-- Source document follows --

The V1 buzz bomb threat to London seemed to have abated after Christmas 1944, and although V2 rockets had taken over, they came down at supersonic speed so you were dead before you knew it. So we returned to 103 Gonville. Dad too came home then. Perhaps he'd managed to return from Scotland for his mother's funeral, but he wasn't in Norfolk with us. The Allies were moving east into Germany. The 'black-out' had given way to a 'dim-out' as there was no more threat of manned bombing. It was great to see light coming through people's curtains. Generally life became easier
although the re-taken lands had to be fed and only in early 1945 was bread rationed in Britain for a year or so. After VE Day (Victory in Europe on the 8th May) some goods were still in short supply for years. It seems we were determined to get Germany on it's feet economically to prevent the financial 'raping' of the country by Britain, France and the USA that had allowed Hitler to take over after the Treaty of Versailles in 1919.
It was Whitsun just a week or so after VE Day, and Dad took us to Scotland for a holiday and to meet the people he'd stayed with in Dingwall. Our first experience of sleeping coaches on a train. I remember when we stopped at Crewe, hearing, while dozing, the early morning clank of milk churns on the platform. While in Dingwall we had a long climb on the slopes of Ben Wyvis and generally that very summery Whitsun was a lovely bit of family togetherness for the four of us after so many years.

-- Source document concluded --
-- Supplied entries follows --

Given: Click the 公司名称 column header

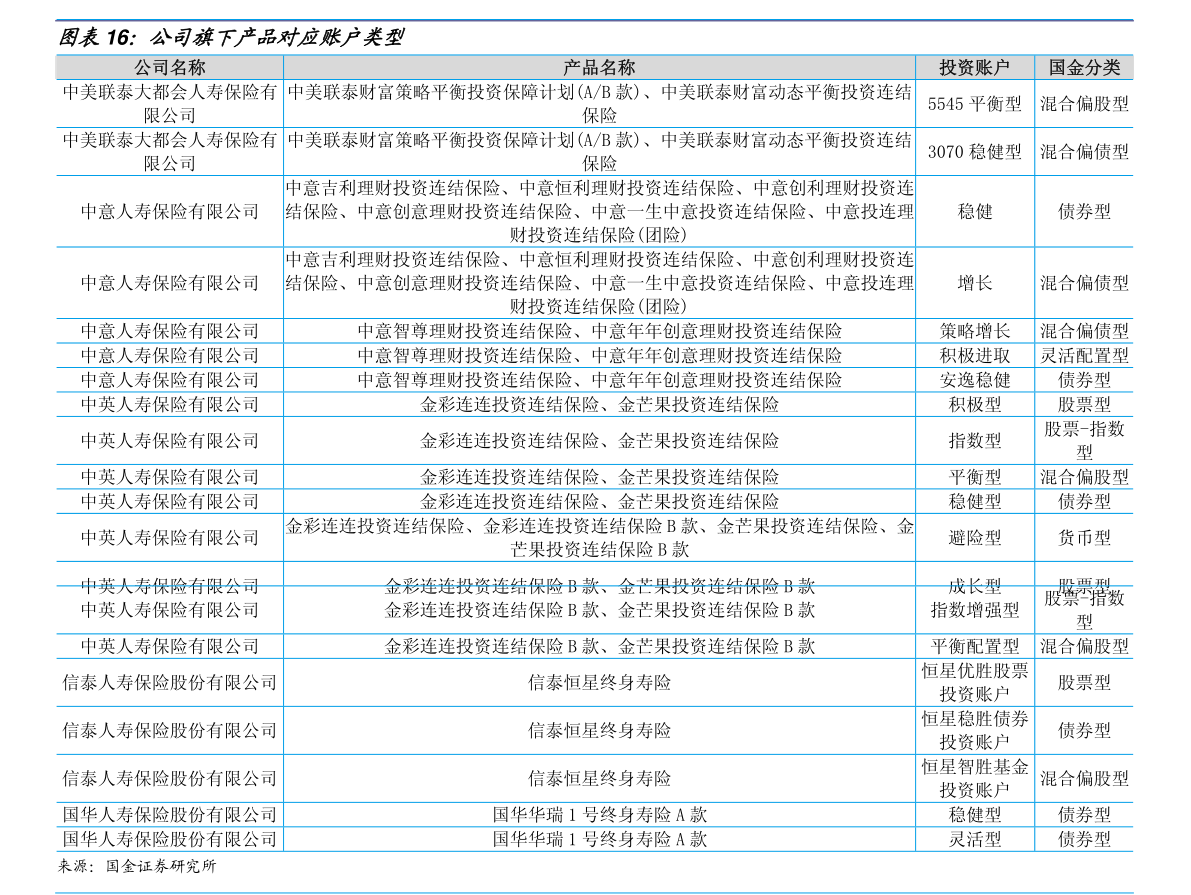Looking at the screenshot, I should click(x=169, y=68).
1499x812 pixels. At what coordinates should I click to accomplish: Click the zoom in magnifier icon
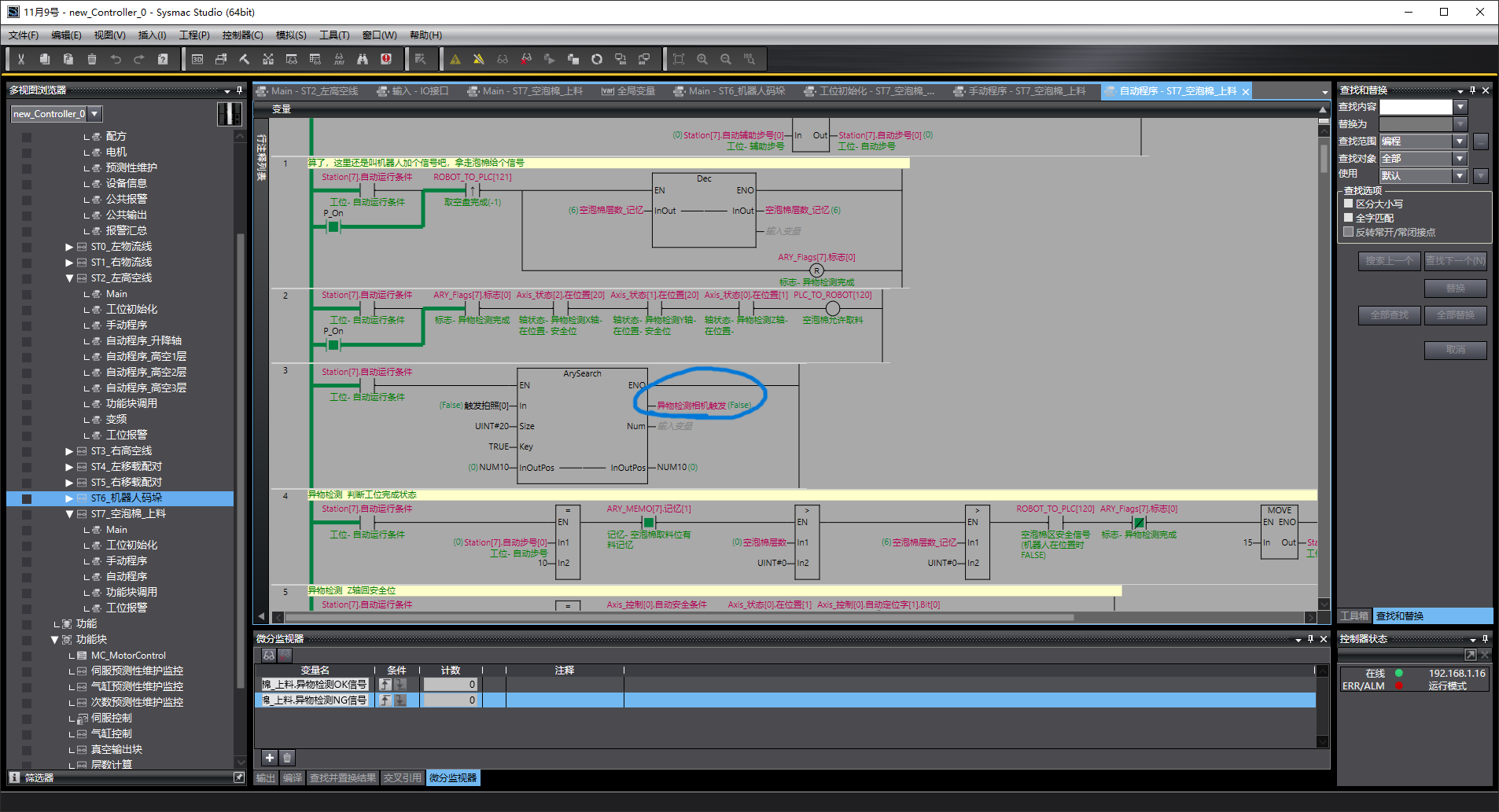click(702, 59)
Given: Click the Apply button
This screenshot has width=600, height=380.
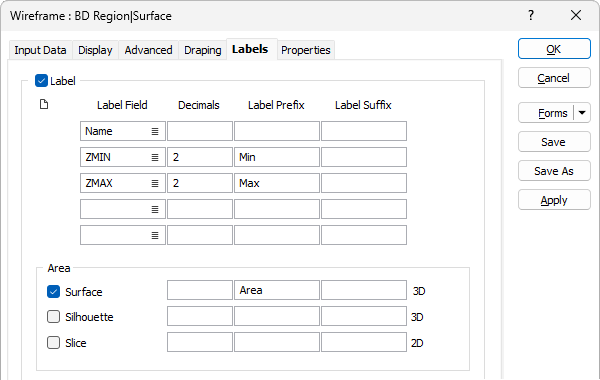Looking at the screenshot, I should coord(554,200).
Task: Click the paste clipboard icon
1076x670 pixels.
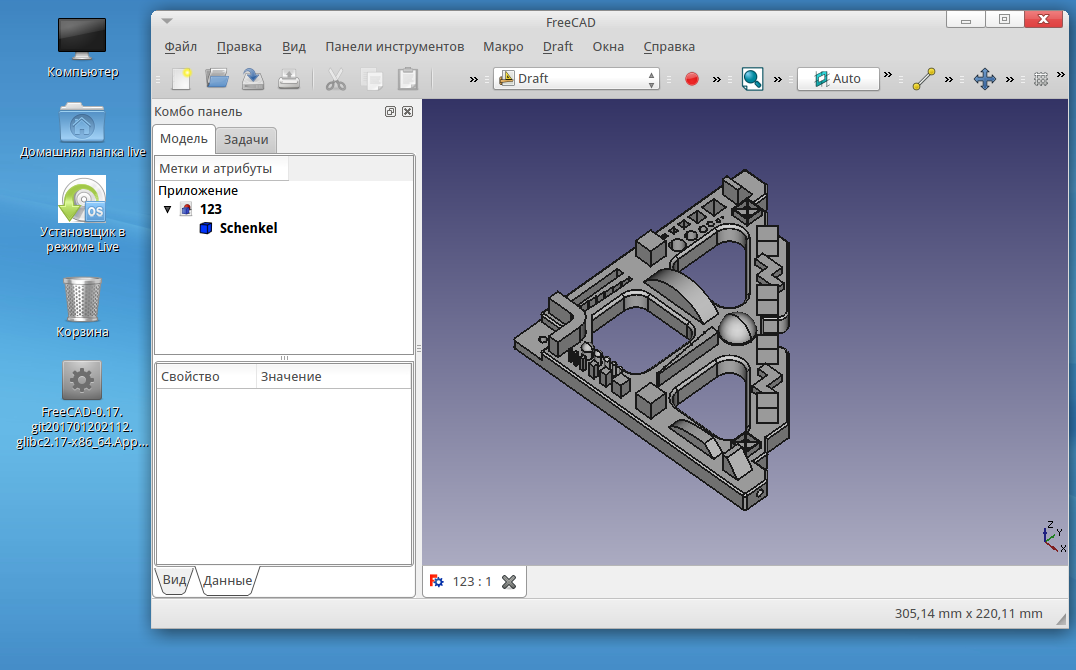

-- Supplied entries concluded --

--- Your assignment ---
From the passage about the family's return to London and the 1945 holiday in Scotland, repeat everything from "It was Whitsun" down to "so many years.".

--- Answer for this exercise ---
It was Whitsun just a week or so after VE Day, and Dad took us to Scotland for a holiday and to meet the people he'd stayed with in Dingwall. Our first experience of sleeping coaches on a train. I remember when we stopped at Crewe, hearing, while dozing, the early morning clank of milk churns on the platform. While in Dingwall we had a long climb on the slopes of Ben Wyvis and generally that very summery Whitsun was a lovely bit of family togetherness for the four of us after so many years.